Hace 32 años

El «pacto del teleférico» -por haberse tramado en un aguaducho situado en la proximidad del teleférico de La Moncloa por importantes dirigentes socialistas- convenció a Felipe González, que el 4 de julio de 1985, sustituyó a Boyer por Solchaga

JUAN VELARDE FUERTES
MadridActualizado:

El 31 de diciembre de 1986 comencé a publicar artículos sobre economía en ABC. ¿Y qué preocupaba a un economista entonces? Pues, sencillamente, que parecía evidente que solo quedaban ya cascotes del modelo económico que Boyer había planeado, como ministro de Economía del Gobierno de Felipe González. España, desde 1986, se encontraba plenamente en el seno del mundo comunitario europeo. Y ese modelo se ajustaba, de modo aceptable, a las exigencias nacidas, que se habían planteado entonces en la economía española. Ese gran experto que es Jaime Requeijo señalaba entonces que el problema esencial era el del saldo exterior que comenzaba a ser muy preocupante.

El modelo de Boyer, como informó entonces la profesora Sánchez Lissen, tenía su raíz en los Pactos de La Moncloa, como parecía mostrarse en lo señalado con motivo de la prórroga de los presupuestos de 1982. La postura de Boyer, como consecuencia del estallido del asunto Rumasa y de la crisis bancaria, fue acentuar una política restrictiva, gracias a unas decisiones presupuestarias que disminuyesen el déficit público, sin intentar apelar al Banco de España; y todo ello, junto a políticas equilibradoras de la balanza de pagos, incluyendo una política realista del tipo de cambio de la peseta, incluso afectando una inmediata devaluación, así como la implantación del IVA, y aceptando la mejora de los excedentes empresariales, para recuperar el crecimiento de las inversiones, además de una reestructuración industrial.

El «pacto del teleférico» -por haberse tramado en un aguaducho situado en la proximidad del teleférico de La Moncloa por importantes dirigentes socialistas- convenció a Felipe González, que el 4 de julio de 1985, sustituyó a Boyer por Solchaga, y en 1996, pasó a encabezar otro modelo, el socialkeynesiano.
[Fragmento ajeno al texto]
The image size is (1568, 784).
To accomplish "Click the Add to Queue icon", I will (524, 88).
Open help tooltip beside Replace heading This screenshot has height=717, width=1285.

Aparecieron, inmediatamente, incrementos del déficit público, rigideces en el mercado laboral, incrementos en el déficit exterior y despreocupación por el funcionamiento del libre mercado. El resultado produjo una crisis considerable, que al ingresar España en el Sistema Monetario Europeo, generó una coyuntura desfavorable.

Los economistas criticaron esta novedad, y yo, desde ABC. Ahora, ¿no reaparece un desequilibrio presupuestario, una política laboral preocupante, un déficit de la balanza comercial?, ¿no vemos algo parecido? Por eso tienen que renacer las críticas.